# winstrol your personal gains ?



## welsh_ryan (Sep 14, 2007)

One of my mates is taking winstrol and has had good gains on it taking 50mg per day orals

whats your peronal opinions on winstrol and how did you find it + what gains you had in that cycle

i know things will very from person to person but id like to here good and bad storys from winstrol

any help be good boys thanks :thumb:

also would dbol and oral tabs been a good starting point for bulking lean ?


----------



## welsh_ryan (Sep 14, 2007)

double post oops lol.


----------



## TaintedSoul (May 16, 2007)

Only ever use it at the end of a cycle to firm up. Dont notice any major gains from it at 50mg/day. I think it screws with my sex drive post recovery when reflecting back on various courses I have taken.


----------



## lostwars (Nov 7, 2008)

injectable winstrol from zambon is the bomb dont know if u are ready for the injects yet but my fav steroid by far


----------



## TaintedSoul (May 16, 2007)

lostwars said:


> injectable winstrol from zambon is the bomb dont know if u are ready for the injects yet but my fav steroid by far


So what makes a person ready for injectables?


----------



## MasterBlaster (Dec 6, 2008)

Ive used Winnie for cutting but never helped with gains but I have always stacked anyway so I wouldn't notice i guess. i used it to firm and cut the adipose tissue around the abs


----------



## MXD (Jan 23, 2008)

TaintedSoul said:


> Only ever use it at the end of a cycle to firm up. Dont notice any major gains from it at 50mg/day. I think it screws with my sex drive post recovery when reflecting back on various courses I have taken.


agreed

I look very hard on it though.


----------



## hackskii (Jul 27, 2003)

I took 50mg a day and noticed almost nothing.
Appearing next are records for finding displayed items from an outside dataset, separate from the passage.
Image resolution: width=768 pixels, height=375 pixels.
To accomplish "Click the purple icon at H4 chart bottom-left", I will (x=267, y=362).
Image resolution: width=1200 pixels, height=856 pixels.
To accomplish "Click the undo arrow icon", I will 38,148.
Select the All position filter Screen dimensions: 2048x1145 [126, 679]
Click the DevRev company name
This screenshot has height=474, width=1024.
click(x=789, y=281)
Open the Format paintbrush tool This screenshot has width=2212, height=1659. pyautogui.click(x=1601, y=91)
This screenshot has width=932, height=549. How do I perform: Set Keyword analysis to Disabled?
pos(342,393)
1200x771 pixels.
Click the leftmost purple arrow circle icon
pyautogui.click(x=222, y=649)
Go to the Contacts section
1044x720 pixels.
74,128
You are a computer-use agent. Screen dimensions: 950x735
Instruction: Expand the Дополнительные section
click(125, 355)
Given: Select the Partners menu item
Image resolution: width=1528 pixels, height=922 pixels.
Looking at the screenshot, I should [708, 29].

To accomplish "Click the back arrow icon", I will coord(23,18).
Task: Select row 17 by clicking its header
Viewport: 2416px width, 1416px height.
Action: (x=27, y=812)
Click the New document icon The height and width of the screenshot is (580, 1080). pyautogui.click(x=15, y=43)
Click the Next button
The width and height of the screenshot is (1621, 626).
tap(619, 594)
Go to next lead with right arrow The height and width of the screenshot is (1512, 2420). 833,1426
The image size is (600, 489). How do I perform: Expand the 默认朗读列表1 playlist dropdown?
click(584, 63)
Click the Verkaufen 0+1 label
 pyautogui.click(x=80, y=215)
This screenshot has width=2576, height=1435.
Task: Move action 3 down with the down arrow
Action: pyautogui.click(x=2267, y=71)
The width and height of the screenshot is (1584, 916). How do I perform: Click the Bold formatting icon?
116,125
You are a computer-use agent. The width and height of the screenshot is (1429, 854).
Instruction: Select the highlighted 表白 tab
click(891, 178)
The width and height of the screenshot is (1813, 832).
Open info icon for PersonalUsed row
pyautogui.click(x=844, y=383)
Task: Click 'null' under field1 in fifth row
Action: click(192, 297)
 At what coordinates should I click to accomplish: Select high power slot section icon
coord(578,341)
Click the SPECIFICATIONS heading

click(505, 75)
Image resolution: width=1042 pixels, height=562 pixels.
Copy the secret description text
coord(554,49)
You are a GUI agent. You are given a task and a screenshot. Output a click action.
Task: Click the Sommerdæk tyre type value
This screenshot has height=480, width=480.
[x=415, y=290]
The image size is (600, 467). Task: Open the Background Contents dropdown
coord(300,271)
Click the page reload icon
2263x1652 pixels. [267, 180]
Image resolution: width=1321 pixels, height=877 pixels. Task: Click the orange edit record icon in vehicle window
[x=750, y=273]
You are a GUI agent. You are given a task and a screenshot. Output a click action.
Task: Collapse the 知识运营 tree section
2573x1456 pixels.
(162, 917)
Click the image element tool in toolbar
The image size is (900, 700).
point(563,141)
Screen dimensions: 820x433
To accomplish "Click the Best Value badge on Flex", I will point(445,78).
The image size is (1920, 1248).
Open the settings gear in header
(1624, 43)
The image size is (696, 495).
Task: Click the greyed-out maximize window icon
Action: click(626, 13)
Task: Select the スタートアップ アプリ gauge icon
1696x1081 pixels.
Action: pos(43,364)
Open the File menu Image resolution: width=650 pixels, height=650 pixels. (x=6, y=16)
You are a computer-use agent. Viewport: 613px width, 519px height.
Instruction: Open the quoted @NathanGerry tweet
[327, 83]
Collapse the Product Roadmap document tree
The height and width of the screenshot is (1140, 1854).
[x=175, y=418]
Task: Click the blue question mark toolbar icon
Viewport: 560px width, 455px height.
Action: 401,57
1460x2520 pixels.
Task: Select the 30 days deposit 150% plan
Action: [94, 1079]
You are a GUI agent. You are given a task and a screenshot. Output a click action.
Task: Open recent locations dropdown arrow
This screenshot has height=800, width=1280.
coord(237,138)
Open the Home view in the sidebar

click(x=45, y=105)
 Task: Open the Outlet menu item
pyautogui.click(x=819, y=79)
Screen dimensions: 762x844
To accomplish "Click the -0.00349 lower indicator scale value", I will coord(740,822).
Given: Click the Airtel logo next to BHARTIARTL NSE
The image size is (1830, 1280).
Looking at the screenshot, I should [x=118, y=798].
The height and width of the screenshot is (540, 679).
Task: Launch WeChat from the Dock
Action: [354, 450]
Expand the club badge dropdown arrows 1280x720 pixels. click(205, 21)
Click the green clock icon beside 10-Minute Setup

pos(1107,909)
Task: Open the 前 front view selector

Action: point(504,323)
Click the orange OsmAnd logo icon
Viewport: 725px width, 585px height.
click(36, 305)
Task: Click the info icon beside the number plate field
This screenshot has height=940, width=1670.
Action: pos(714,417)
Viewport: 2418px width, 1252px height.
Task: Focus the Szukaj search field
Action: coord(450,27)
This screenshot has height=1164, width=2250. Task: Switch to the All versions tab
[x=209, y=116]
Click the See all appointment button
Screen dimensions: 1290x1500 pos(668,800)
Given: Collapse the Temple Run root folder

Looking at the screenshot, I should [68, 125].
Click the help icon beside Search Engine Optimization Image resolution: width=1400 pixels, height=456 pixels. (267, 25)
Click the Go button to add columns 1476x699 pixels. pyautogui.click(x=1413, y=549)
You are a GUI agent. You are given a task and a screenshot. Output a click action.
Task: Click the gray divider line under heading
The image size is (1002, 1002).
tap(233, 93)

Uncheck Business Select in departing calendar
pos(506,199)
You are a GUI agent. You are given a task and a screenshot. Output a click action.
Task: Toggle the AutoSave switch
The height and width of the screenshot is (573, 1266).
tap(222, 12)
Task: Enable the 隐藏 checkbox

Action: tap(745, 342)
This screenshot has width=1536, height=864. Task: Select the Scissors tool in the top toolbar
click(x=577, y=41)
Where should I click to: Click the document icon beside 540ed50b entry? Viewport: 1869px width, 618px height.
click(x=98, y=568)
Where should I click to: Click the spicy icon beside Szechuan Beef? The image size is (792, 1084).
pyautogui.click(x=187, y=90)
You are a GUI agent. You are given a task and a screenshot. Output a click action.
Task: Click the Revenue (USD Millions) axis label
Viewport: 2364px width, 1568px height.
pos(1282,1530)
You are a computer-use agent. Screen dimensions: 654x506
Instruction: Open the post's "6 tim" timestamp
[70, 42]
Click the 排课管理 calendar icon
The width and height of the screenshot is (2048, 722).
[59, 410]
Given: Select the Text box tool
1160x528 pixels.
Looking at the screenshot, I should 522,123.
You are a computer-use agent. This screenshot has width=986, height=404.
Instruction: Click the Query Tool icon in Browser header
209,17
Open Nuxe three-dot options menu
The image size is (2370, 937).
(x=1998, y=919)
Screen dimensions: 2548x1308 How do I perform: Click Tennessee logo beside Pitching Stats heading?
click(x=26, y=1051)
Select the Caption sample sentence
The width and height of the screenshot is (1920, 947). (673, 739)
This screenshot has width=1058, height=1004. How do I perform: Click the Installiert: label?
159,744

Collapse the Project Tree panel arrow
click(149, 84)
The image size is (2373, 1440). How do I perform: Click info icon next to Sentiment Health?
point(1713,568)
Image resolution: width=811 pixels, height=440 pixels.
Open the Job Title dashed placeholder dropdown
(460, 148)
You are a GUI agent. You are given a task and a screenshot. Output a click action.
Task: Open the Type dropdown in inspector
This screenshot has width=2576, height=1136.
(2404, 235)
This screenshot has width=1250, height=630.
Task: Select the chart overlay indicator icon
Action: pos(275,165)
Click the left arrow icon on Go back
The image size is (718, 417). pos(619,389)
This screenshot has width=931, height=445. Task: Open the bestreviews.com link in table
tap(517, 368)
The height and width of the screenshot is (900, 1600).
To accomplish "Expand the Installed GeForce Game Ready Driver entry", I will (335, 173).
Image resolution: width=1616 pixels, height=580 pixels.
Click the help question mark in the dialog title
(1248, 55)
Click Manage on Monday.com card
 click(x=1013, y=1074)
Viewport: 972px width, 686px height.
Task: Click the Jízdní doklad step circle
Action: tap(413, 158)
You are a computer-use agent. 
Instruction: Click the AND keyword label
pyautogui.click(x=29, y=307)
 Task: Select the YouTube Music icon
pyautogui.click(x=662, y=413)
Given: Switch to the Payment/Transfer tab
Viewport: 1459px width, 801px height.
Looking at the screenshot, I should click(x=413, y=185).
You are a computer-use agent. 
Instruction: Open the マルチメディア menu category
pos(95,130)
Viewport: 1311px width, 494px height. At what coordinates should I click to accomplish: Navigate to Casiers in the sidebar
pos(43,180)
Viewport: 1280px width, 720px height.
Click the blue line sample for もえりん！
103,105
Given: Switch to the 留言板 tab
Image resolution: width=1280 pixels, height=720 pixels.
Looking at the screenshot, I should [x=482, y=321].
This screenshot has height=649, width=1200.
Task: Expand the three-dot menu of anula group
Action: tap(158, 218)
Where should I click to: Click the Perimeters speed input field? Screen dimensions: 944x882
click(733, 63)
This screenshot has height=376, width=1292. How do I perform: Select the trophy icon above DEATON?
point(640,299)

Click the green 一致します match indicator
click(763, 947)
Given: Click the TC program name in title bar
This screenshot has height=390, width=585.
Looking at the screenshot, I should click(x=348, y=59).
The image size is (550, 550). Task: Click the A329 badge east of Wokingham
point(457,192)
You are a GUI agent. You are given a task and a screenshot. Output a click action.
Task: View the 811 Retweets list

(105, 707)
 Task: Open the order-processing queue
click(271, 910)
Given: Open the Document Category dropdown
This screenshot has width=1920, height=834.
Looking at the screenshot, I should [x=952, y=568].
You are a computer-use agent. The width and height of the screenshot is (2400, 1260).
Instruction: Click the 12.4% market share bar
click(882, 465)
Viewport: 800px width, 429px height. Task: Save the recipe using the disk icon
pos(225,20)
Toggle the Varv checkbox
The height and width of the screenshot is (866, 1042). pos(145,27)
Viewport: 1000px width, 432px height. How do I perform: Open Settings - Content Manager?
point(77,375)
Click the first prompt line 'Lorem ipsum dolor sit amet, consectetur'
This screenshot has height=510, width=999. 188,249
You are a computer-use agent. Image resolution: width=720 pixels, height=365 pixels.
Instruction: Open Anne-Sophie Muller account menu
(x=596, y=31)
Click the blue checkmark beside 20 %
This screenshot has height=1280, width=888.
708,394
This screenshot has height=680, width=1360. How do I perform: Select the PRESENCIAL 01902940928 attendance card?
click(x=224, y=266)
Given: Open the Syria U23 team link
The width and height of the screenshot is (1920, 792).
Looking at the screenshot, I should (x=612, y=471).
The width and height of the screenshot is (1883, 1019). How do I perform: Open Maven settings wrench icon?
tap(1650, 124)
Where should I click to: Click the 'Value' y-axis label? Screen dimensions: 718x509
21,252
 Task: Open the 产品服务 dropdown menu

It gave me terribly stiff joints, which hindered training.

It jacked my lipid profile bad, and shut me down pretty hard.

Me personally, I will never use it again, testosterone is the best.


----------



## 3752 (Jan 7, 2005)

winny is in my opinion a bad choice of drug the oral and injectable will give you dry painfull joints it is a AA17 steroid so gives the liver a bashing and the injectable is the main cause of most abcesses....crap drug in my opinion...


----------



## TaintedSoul (May 16, 2007)

Winny and HGH together and I felt like a 90 year old man trying to get to work!! Very dry joint. Getting out of bed in the morning took a few metres to get the ankles going.


----------



## Guest (Dec 10, 2008)

Only used it once at a dose of 50mg 3x per week inject pretty much straight away i saw my hair thinning thus i stopped and nothing else has really affected my hair line.


----------



## anabolic ant (Jun 5, 2008)

not being one to cause controversy...i really like winstrol,makes you very hard,got some strength from it and it did get me quite cut...and to top it off,i kept quite a bit of my gains!!!!

havent suffered the joint problems yet and have done a fw cycles of it,last time i drank it!!!!


----------



## hackskii (Jul 27, 2003)

TaintedSoul said:


> Winny and HGH together and I felt like a 90 year old man trying to get to work!! Very dry joint. Getting out of bed in the morning took a few metres to get the ankles going.


I can only imagine..........lol. both are notorious for me.



Con said:


> Only used it once at a dose of 50mg 3x per week inject pretty much straight away i saw my hair thinning thus i stopped and nothing else has really affected my hair line.


Some feel this is the worst drug for hair loss....



anabolic ant said:


> not being one to cause controversy...i really like winstrol,makes you very hard,got some strength from it and it did get me quite cut...and to top it off,i kept quite a bit of my gains!!!!
> 
> havent suffered the joint problems yet and have done a fw cycles of it,last time i drank it!!!!


And this is something that is typical of steroid use.

Some guys get good results from one drug, others another.

Neither is right, and neither is wrong, it is such a personal thing.

If it works, then all is good, if not, then modify.

Adaptibility is key here, knowing what avenue to select is a personal one.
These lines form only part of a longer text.